▶ _Consignes_
1. D'après le texte sur la diversité au cinéma, depuis quelle date le film Un p'tit truc en plus remplit-il les salles ?
2. Prolongez le texte sur la diversité au cinéma à partir de sa dernière phrase.

▶ _Extrait à lire_
/---
La promotion de la diversité est un objectif constant dans la plupart des entreprises et organisations. À la volonté de lutter contre l’injustice que constituent les discriminations s’ajoute le souci de favoriser la créativité grâce à des idées venues d’autres univers et au fait de penser latéralement, outside the box. L’objectif et la méthode restent néanmoins fixés par le « groupe majoritaire » — je n’ose pas écrire dominant — volontaire pour inclure les différences dans un ensemble plus vaste et unique. Deux films à l’affiche adoptent un autre point de vue. Celui justement de ces personnes « différentes » et minoritaires.
Le premier, Un p’tit truc en plus, remplit les salles depuis le 1er mai. Il est plébiscité. Deux malfrats, Artus et Clovis Cornillac, alias Paulo et Orpi surnommé la Fraise, tentent d’échapper à la police après avoir braqué une bijouterie. Sur le point d’être rattrapés, ils croisent une vingtaine de jeunes autistes et trisomiques 21 en partance pour une semaine de vacances dans une ferme isolée en compagnie de Alice et Céline, leurs éducatrices. Le car attend. Sylvain est en retard. Le temps de monter dans le car, Paulo sera Sylvain. La Fraise est son « éduc » attitré, indispensable en raison d’un mystérieux handicap de Paulo. Prise de court, Alice se laisse convaincre. Et le car démarre. C’est le moment de faire connaissance, de faire vraiment connaissance, la semaine ensemble en pleine nature, n’y suffira pas. Par ailleurs, lorsque Sylvain, le vrai retardataire, arrive, un autre car attend. Il y monte et s’y installe. Il va passer des vacances de rêve en compagnie de jeunes étudiants, fêtards et sans préjugés.
\---
(Entrées de texte et de localisation d'éléments)
/---
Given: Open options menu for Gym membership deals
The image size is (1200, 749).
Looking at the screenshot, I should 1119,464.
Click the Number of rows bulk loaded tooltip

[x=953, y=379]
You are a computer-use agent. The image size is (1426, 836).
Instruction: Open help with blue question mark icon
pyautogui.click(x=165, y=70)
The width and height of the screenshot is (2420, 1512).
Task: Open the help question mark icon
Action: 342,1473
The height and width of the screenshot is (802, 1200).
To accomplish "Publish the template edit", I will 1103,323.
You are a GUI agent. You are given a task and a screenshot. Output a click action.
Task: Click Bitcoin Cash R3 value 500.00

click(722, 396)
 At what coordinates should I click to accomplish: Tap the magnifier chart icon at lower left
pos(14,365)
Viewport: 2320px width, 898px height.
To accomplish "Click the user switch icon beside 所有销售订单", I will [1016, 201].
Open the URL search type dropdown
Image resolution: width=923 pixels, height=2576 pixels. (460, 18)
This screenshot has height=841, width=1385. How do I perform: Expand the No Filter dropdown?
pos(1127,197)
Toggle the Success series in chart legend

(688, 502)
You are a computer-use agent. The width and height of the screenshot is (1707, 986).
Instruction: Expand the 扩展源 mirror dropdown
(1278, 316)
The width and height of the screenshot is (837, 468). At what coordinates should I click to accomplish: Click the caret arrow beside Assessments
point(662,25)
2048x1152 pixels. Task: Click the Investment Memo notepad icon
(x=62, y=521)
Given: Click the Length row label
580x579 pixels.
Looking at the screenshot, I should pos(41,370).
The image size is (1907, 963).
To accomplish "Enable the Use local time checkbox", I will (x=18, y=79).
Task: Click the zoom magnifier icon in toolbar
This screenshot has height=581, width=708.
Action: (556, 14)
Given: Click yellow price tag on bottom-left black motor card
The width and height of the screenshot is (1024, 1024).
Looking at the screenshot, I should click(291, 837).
\---
▶ _Réponses dans l'ordre_
1. Depuis le 1er mai.

2.
Autre ambiance dans Fainéant.es. Le film de Karim Dridi, cinéaste franco-tunisien de 63 ans, nous plonge dans l’univers marginal de deux jeunes femmes Nina et Djoul. Elles tracent la route dans un camion hors d’âge. Pas d’angoisse à propos de la valeur travail, elles s’arrêtent à peine pour un emploi aussi bref que possible, ou mieux, une « teuf » improvisée sur le terrain où sont stationnés d’autres camions ou caravanes. Elles sont épanouies, ne tiennent pas en place, savourent les rencontres de passage, le partage d’un joint, une chanson accompagnée par l’accordéon de Djoul. Pour elles l’éphémère n’est pas dérisoire. Elles veulent bouger, faire la route, on verra où ça mène. Les retrouvailles entre Djoul et son père sont un moment surprenant. Ils ne sont pas vus depuis longtemps. Sa mère, décédée, ne supportait pas ce que sa fille est devenue. La relation était rompue. Elle peine à se rétablir. La sœur de Djoul est là. La soirée s’écoule. On partage un verre. Viennent des fous rires, on ne sait pas trop pourquoi. On croit la connivence intacte, juste enfouie et qui n’attendait qu’une occasion pour se manifester à nouveau et pour longtemps. Au matin, Djoul monte dans son camion et repart.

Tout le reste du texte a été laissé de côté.